*Fonte:*
▼
ENTREVISTA COM JOSÉLIA AGUIAR

 

A FLIP SERÁ CADA VEZ MAIS PLURAL E DIVERSA”

 

Curadora da 16ª Flip diz ao CS que a Festa estará cada vez mais próxima do público em temas e discussões.

 

Pelo 15º anos, a histórica Paraty na Costa Verde fluminense se transforma num radar e farol do melhor que a literatura pode oferecer, a discussão de temas candentes e integração entre autores, leitores e outros agentes da área. A 16ª Festa Literária Internacional de Paraty, que ocorre de 25 a 29 de julho, tem Hilda Hilst como autora homenageada. Estão confirmados para o evento nomes como Fernanda Montenegro e Jocy de Oliveira para a sessão de abertura, a portuguesa Maria Teresa Horta, André Aciman, Leila Figueini, Selva Almada, Isabela Figueiredo, Alain Mabanckou, Igiaba Scego, entre outros autores.
▲
*Exercício:* Devolva o trecho da entrevista sobre a Flip entre "ENTREVISTA COM JOSÉLIA" e "entre outros autores.", inclusive, sem alterar nada. Não é preciso consultar os registros.

(Registros)
▼
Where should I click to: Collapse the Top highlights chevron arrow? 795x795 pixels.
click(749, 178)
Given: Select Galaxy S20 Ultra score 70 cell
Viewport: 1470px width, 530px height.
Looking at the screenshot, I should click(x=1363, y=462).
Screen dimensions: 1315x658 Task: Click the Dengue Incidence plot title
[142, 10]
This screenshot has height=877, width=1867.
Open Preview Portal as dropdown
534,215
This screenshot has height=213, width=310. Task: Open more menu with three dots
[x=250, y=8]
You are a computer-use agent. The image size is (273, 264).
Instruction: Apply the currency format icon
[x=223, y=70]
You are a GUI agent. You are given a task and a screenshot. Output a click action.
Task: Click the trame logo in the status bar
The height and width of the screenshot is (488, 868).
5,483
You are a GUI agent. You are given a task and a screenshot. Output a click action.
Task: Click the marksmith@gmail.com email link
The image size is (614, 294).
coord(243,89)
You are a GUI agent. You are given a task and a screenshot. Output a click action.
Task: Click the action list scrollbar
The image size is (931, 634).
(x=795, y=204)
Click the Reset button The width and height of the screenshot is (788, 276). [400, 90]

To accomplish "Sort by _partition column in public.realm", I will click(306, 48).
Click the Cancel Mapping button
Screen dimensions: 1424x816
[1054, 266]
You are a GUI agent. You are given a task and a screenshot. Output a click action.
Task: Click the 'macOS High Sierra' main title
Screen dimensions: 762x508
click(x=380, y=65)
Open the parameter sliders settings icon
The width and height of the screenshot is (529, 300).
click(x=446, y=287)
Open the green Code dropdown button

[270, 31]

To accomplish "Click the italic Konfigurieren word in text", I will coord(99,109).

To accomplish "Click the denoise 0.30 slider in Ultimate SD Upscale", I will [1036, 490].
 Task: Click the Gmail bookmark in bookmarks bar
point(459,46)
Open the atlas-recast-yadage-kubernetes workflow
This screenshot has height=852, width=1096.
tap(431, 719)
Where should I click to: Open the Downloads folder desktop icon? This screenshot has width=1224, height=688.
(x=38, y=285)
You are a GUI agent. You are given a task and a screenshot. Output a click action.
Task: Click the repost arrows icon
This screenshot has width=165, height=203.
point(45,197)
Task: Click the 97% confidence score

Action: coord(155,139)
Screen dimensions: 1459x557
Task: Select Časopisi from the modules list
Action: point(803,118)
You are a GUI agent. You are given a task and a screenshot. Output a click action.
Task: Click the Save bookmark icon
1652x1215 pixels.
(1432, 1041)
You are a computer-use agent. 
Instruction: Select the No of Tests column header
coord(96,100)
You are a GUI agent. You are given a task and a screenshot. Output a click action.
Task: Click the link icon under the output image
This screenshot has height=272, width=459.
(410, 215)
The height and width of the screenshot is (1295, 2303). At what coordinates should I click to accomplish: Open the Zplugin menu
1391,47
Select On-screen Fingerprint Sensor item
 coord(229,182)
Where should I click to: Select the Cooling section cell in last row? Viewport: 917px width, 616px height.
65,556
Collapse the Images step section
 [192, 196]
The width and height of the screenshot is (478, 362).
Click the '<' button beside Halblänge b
▲
*Resultado:*
ENTREVISTA COM JOSÉLIA AGUIAR

 

A FLIP SERÁ CADA VEZ MAIS PLURAL E DIVERSA”

 

Curadora da 16ª Flip diz ao CS que a Festa estará cada vez mais próxima do público em temas e discussões.

 

Pelo 15º anos, a histórica Paraty na Costa Verde fluminense se transforma num radar e farol do melhor que a literatura pode oferecer, a discussão de temas candentes e integração entre autores, leitores e outros agentes da área. A 16ª Festa Literária Internacional de Paraty, que ocorre de 25 a 29 de julho, tem Hilda Hilst como autora homenageada. Estão confirmados para o evento nomes como Fernanda Montenegro e Jocy de Oliveira para a sessão de abertura, a portuguesa Maria Teresa Horta, André Aciman, Leila Figueini, Selva Almada, Isabela Figueiredo, Alain Mabanckou, Igiaba Scego, entre outros autores.